**Text:**
◆ ◆ ◆ ◆ ◆ ◆ ◆
Michael Boogerd gehörte in den späten 1990er- und frühen 2000er-Jahren zu den besten Fahrern seiner Generation – mit einem Sieg beim Amstel Gold Race, einem Top 5 Ergebnis bei der
Tour de France und zahlreichen weiteren Erfolgen. Doch im Jahr 1996 war er noch ein relativ unbekannter Name im Peloton. Umso überraschender war sein Etappensieg auf der 6. Etappe der Tour de France jenes Jahres.
"An dem Tag bin ich eigentlich zur Unterstützung von Rolf Sörensen gefahren. Er sagte: ‚Du greifst zuerst an, und wenn du eingeholt wirst, bin ich dran.‘ Aber ich wurde nicht eingeholt“, lacht Boogerd.
◆ ◆ ◆ ◆ ◆ ◆ ◆
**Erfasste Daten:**
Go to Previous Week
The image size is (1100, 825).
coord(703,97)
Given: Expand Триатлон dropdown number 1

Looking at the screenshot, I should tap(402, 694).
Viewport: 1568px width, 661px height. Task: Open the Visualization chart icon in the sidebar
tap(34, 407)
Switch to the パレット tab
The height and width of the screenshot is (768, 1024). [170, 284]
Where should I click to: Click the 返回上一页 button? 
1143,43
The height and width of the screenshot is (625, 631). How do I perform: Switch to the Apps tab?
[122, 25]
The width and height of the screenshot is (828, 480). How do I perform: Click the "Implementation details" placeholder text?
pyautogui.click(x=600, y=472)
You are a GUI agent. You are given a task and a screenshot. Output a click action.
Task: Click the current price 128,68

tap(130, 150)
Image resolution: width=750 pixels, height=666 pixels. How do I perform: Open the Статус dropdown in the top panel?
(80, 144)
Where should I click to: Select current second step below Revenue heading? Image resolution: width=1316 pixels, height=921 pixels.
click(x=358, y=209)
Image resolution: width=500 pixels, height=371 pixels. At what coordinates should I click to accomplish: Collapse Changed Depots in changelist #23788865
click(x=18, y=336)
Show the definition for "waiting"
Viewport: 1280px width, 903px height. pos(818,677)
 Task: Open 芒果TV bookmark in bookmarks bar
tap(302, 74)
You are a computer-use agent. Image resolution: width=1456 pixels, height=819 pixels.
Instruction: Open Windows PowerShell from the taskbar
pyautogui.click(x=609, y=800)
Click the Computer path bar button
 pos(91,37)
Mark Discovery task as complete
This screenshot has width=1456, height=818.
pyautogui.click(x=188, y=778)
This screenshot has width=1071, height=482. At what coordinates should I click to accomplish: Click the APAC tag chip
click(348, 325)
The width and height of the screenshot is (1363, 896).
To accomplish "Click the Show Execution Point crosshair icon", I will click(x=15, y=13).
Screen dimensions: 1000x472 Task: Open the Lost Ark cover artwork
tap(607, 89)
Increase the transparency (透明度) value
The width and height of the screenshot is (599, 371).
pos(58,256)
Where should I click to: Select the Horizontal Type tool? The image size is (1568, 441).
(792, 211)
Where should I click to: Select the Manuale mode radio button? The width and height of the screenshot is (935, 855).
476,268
◆ ◆ ◆ ◆ ◆ ◆ ◆
**Arbeitsauftrag 1:** Auf welcher Etappe der Tour de France 1996 holte Michael Boogerd laut dem Text über ihn seinen Etappensieg?
**Arbeitsauftrag 2:** Gib aus dem Text über Michael Boogerd unverändert den Abschnitt aus, der mit den Worten „Michael Boogerd gehörte“ beginnt und mit „France jenes Jahres.“ endet.

**Erwartete Ausgabe 1:** Auf der 6. Etappe.

**Erwartete Ausgabe 2:**
Michael Boogerd gehörte in den späten 1990er- und frühen 2000er-Jahren zu den besten Fahrern seiner Generation – mit einem Sieg beim Amstel Gold Race, einem Top 5 Ergebnis bei der
Tour de France und zahlreichen weiteren Erfolgen. Doch im Jahr 1996 war er noch ein relativ unbekannter Name im Peloton. Umso überraschender war sein Etappensieg auf der 6. Etappe der Tour de France jenes Jahres.